New analysis of UK credit card activity from FICO has revealed worrying payment patterns amongst customers who have held their cards for between one and five years, known as the established vintage. This group is showing increased rates of missed payments and other signs of financial stress.
The research found that established vintage of credit card accounts is 83 percent more likely to have missed two payments in February 2023 than the average of all card accounts.
It also found that the average balance value predicted to not be paid by the established group is 69 percent higher than for all card accounts for February 2023. The percentage of accounts with three missed payments is nearly 94 percent higher amongst established card holders than for all card accounts for February 2023
FICO monitors card use and payment performance and has analysed the performance of different groups of card holders as the pressures of the cost of living crisis increase. In particular, FICO has looked at the established group – accounts that have been open from one to five years.
Tracking the difference month on month over a five-year period, the percentage of customers missing one, two and three payments as well as the balance of these missed payments compared to the overall balance are all increasing significantly finding that the percentage of established accounts with one missed payment is 41 percent higher than all account vintages. It was 18 percent higher in 2018.
The percentage of established accounts with two missed payments is more than 83 percent higher than all account vintages. It was 53 percent higher five years ago. The percentage of established accounts with three missed payments is nearly 94 percent higher. It was 66 percent higher in February 2018.
In line with the higher late payments, the percentage of payments that are less than the minimum due are also considerably higher for the established group; in February 2023 the average for established accounts was 55 percent higher than all accounts.
Another key factor is that as customers miss payments, those on a promotional rate will probably have to pay interest, even if they were on a 0 percent balance transfer. As FICO has seen with the increased delinquency for the rstablished group, average interest per active account is also higher and currently stands 19 percent higher, having risen steeply since July 2020.

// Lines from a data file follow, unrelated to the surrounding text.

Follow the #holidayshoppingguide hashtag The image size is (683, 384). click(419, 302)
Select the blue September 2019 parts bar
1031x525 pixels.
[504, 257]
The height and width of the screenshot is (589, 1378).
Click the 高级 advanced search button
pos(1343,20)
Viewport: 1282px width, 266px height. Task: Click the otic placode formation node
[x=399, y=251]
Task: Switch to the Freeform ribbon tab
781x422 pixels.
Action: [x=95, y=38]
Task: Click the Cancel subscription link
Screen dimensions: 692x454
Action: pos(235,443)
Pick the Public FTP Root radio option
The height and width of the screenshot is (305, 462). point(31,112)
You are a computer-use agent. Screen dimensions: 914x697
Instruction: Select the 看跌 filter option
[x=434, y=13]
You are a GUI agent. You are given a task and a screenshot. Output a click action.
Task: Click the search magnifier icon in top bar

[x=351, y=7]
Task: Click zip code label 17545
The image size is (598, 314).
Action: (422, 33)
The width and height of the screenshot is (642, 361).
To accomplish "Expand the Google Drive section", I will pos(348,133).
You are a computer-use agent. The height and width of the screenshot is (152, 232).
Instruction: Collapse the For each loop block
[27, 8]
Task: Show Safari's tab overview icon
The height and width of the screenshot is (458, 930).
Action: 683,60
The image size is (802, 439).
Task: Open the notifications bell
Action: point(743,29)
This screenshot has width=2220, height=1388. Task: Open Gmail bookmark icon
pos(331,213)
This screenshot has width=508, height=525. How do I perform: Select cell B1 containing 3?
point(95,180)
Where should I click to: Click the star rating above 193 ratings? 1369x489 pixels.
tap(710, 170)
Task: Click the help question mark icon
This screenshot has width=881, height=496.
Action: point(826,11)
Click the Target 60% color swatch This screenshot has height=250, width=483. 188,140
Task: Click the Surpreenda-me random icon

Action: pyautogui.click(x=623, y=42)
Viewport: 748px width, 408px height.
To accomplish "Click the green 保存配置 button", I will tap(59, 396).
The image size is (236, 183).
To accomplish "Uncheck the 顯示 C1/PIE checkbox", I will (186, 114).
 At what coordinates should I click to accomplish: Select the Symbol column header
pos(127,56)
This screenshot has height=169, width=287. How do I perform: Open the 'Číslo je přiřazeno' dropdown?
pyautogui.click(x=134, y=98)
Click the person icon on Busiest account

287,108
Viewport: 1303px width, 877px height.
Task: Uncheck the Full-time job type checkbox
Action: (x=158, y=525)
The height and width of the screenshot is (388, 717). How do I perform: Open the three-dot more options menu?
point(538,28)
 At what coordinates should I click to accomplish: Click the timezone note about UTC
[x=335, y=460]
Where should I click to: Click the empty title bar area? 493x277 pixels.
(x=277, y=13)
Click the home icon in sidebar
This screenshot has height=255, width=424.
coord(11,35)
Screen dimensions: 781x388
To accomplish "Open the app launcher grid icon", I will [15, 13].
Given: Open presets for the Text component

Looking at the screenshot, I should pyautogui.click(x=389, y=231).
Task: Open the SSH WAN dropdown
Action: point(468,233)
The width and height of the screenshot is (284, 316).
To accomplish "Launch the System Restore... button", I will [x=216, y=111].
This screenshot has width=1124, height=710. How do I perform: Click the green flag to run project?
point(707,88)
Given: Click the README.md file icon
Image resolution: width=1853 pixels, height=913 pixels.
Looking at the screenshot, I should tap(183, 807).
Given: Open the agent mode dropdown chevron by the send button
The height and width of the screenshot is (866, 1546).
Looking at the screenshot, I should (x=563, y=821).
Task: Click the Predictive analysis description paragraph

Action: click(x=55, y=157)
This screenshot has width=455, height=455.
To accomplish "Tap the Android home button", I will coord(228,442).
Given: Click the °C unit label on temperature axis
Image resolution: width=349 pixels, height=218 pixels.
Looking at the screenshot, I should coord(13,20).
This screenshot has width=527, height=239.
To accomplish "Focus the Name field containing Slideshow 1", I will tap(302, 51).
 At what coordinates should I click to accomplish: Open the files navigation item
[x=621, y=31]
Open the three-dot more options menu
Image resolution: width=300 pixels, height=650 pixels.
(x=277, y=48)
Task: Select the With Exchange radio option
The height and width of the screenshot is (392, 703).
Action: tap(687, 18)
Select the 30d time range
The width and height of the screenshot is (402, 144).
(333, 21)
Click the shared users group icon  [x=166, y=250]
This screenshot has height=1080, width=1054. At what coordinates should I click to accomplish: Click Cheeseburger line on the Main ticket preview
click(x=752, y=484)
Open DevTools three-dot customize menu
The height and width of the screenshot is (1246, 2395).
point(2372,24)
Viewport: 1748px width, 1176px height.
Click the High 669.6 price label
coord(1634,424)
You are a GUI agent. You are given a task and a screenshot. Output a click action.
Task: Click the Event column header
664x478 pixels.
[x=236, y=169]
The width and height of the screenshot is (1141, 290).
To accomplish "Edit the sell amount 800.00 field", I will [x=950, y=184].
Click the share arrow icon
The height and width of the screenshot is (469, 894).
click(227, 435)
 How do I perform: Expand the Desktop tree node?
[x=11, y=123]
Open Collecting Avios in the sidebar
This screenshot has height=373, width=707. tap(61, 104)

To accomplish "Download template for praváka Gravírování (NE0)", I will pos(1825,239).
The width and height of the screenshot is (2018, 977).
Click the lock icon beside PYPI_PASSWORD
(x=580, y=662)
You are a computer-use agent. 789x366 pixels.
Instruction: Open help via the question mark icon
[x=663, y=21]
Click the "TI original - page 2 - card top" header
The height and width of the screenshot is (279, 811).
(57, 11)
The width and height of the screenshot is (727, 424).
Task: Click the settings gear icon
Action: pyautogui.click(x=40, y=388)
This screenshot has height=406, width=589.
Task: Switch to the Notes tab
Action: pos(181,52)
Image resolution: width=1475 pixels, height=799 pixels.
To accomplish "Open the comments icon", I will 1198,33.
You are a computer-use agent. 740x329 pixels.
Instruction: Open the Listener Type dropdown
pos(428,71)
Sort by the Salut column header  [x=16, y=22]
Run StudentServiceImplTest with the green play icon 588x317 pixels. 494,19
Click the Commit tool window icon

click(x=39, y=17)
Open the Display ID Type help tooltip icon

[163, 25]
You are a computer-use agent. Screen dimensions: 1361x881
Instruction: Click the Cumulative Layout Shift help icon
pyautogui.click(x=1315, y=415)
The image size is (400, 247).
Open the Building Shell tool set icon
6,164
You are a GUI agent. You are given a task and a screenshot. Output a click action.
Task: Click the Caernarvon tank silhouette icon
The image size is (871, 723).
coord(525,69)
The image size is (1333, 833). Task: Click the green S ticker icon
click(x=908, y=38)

FICO says all of these trends will be of concern to risk managers. Customers who have taken advantage of promotional offers in the past may now be struggling to transfer these balances elsewhere and are left with higher balances, on a high interest rate with a higher minimum due each month. One of the main themes of the FCA Consumer Duty which comes into force in July is around identifying and supporting vulnerable customers just like these. Proactive treatment and support — such as specific collections treatment, loan consolidation or alternative product offerings with a lower APR attached — are all areas issuers can consider in order to meet the requirements set out in the Consumer Duty.